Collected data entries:

_ _ _ _ _ _ _

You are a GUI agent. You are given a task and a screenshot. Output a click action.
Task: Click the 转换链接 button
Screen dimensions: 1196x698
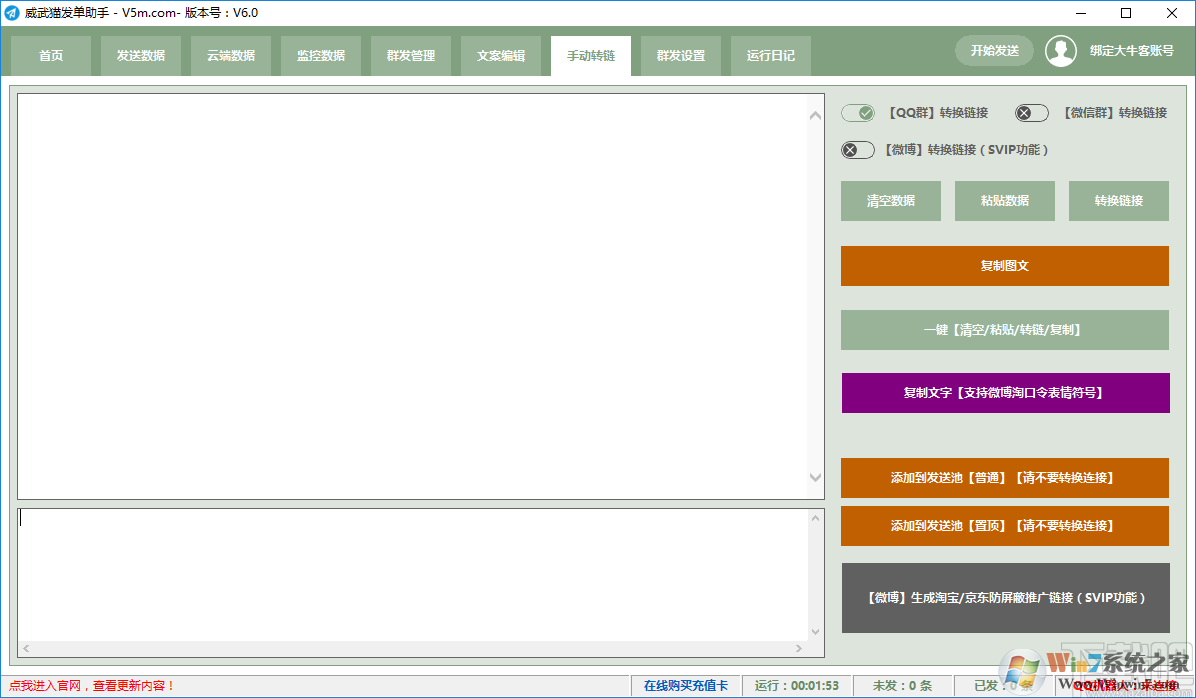pos(1118,201)
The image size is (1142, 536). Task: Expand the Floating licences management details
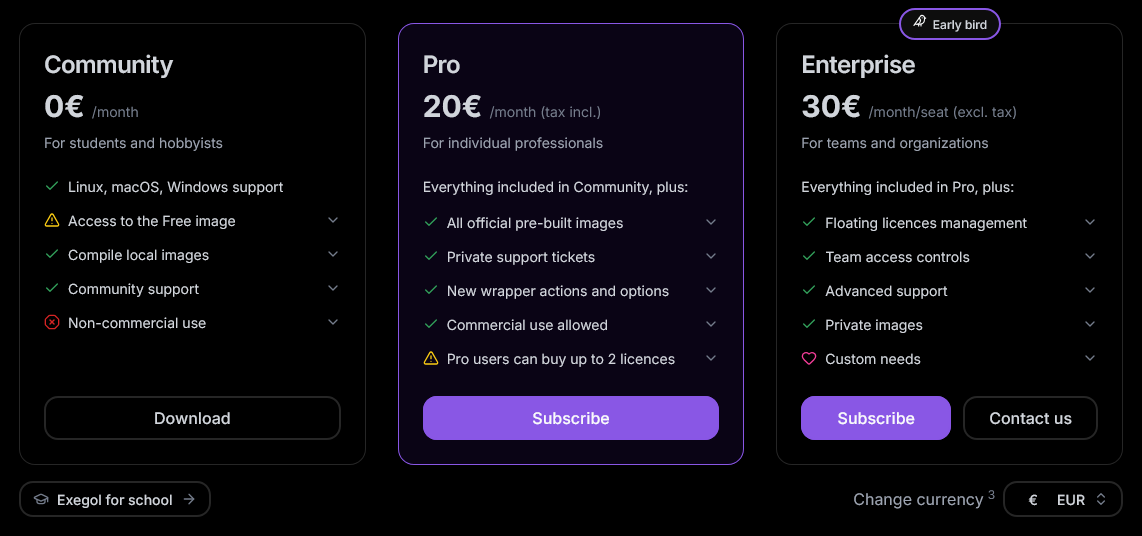1090,223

_ _ _ _ _ _ _

• **Set problem**
Rewrite all of the material above with "Expand" replaced by "Open" and everything else unchanged. Leave the pictures out of your answer.

• **Output for this exercise**
You are a GUI agent. You are given a task and a screenshot. Output a click action.
Task: Click the 转换链接 button
Screen dimensions: 1196x698
pos(1118,201)
The image size is (1142, 536). Task: Open the Floating licences management details
1090,223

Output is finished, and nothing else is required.